An Acidic Kininogenase in Rat Ventricular Myocardium

Abstract

Canine ventricles have been reported to contain a cathepsin D-like kininogenase, which might confer protection on the heart during ischaemia. The aim of this study was to investigate the presence and levels of a similar kininogenase in normal and ischaemic rat hearts. Aqueous extracts of rat ventricles were tested for the ability to release bradykinin-like immunoreactivity from human low-molecular-weight kininogen and high-molecular-weight kininogen at acidic pHs. The enzymes involved were separated using gel filtration followed by the testing of fractions for cleavage of D-Val-Leu-Arg-pNA and low-molecular-weight kininogen. Extracts from normal and ischaemic ventricles were compared for the ability to release bradykinin-like immunoreactivity from low-molecular-weight kininogen.

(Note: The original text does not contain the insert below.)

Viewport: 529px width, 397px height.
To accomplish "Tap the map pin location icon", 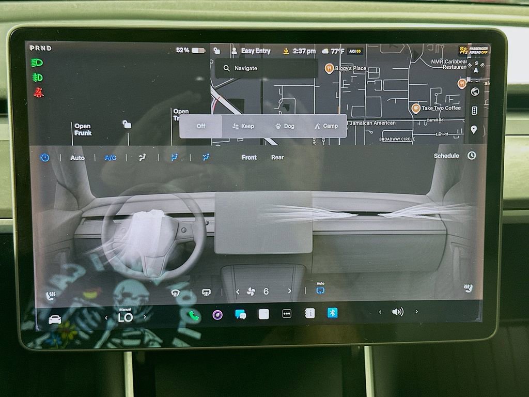I will click(475, 129).
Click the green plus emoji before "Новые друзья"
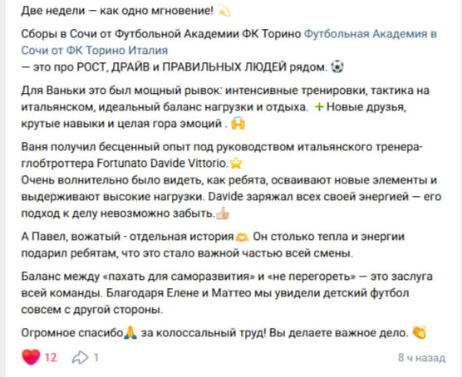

Kinin levels in mixed venous blood were compared before and after ischaemia. By assessing their effect on isolated oestrous rat uteri and on protease inhibitors, further characterization of acidic kininogenases in the extracts was performed. Extracts of rat ventricles released bradykinin-like immunoreactivity only from low-molecular-weight kininogen. Using the isolated oestrous rat uterus, gel filtration and protease inhibitors, the enzyme involved was identified as a cathepsin D-like enzyme with an optimum pH of 4.7 and a molecular weight of 42.8 +/- 4.9 kDa. It is an arginine amidase and releases bradykinin-like immunoreactivity from low-molecular-weight kininogen. Ischaemia reduced the amount of bradykinin-like immunoreactivity released by the ventricular extract (P < or = 0.05) and increased levels of free kinin in venous blood from the right atrium. Rat ventricles contain a cathepsin D-like acidic protease that cleaves low-molecular-weight kininogen to release bradykinin-like immunoreactivity. The acidic protease may protect the heart during ischaemia.